When Magnolia Street was threatened, they called in the army. Literally. A century of erosion and increasing instability of Hickman Bluff threatened to undermine the street, public buildings and, eventually, the public water supply of Hickman, Kentucky. Then the U.S. Army Corps of Engineers was called in to save the day.

The resulting stabilization project used an innovative soil-nailing and shotcrete facing technology to reinforce and stabilize the bluff.

The soil nails provided an anchor for a shotcrete facing to the bluff. Shotcrete is concrete pumped through a hose and blasted at high velocity onto a surface. It undergoes placement and compaction at the same time due to the force with which it is projected from the nozzle.

In this case, the soil nails were epoxy-coated 45-foot-long reinforcing bars. Soil nails were installed in a pattern designed to ensure both the internal and external stability of the bluff wall.

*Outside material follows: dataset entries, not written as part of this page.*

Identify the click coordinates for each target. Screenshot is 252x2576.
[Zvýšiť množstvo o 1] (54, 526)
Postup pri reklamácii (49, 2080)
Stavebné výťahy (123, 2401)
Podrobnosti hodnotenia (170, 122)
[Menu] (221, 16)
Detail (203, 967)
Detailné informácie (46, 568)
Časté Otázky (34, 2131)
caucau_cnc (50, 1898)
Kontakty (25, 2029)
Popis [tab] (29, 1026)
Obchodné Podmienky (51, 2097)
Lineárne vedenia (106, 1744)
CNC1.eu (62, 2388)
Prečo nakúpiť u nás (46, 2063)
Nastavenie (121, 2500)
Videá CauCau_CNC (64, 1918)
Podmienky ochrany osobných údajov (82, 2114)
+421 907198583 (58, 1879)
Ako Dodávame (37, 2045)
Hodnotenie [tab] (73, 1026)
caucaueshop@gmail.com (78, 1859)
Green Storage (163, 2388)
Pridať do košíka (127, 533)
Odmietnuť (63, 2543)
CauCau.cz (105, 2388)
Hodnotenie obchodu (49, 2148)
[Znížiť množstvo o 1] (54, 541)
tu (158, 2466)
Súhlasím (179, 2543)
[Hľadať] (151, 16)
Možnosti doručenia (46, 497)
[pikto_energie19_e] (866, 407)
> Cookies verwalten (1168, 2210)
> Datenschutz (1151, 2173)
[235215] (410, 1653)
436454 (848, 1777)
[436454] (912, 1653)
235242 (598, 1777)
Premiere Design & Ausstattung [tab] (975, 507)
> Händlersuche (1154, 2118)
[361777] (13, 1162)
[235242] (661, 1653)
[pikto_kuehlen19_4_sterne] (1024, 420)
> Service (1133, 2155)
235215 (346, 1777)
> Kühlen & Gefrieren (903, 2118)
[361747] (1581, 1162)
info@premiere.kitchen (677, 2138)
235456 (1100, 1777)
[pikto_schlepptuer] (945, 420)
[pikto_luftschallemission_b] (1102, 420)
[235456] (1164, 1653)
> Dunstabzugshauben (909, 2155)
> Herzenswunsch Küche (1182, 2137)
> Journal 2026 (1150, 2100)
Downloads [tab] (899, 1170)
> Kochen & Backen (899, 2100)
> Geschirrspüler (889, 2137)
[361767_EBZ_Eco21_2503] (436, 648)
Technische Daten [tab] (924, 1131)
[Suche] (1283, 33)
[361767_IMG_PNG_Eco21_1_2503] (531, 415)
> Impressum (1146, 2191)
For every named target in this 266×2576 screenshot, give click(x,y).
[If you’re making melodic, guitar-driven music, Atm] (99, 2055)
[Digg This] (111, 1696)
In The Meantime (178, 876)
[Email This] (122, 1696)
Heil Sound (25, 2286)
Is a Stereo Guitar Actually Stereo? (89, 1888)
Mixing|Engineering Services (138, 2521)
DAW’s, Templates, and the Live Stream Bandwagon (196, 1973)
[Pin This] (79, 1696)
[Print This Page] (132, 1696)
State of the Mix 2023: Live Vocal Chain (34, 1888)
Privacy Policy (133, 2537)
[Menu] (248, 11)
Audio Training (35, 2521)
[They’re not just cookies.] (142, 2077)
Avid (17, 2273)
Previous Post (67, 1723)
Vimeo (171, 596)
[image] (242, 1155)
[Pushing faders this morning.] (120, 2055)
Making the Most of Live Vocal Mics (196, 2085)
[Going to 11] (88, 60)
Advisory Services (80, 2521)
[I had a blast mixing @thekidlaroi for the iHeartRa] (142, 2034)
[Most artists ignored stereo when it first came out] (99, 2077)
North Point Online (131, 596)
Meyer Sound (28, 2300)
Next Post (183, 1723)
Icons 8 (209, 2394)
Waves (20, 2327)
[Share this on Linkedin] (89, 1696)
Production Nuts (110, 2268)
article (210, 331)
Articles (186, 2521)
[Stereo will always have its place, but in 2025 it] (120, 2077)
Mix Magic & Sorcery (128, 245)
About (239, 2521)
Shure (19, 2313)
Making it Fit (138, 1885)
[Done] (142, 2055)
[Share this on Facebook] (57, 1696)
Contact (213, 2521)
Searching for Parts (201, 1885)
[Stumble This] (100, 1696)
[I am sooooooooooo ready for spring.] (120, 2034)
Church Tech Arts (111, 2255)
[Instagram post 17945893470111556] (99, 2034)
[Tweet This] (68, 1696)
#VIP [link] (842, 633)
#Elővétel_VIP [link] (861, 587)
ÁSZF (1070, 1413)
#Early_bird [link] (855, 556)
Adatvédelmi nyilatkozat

Other features of the project included surface and sub-surface drainage systems to eliminate instability caused by surface and groundwater movement; 26 deep anchors, each 233 feet in length; and a shotcrete reaction beam that supports the load of the reconstructed corner of the bluff above. The corner of the bluff was reconstructed using a lightweight aggregate fill reinforced with geogrid and faced with limestone riprap.

It’s one of many projects we were happy to support.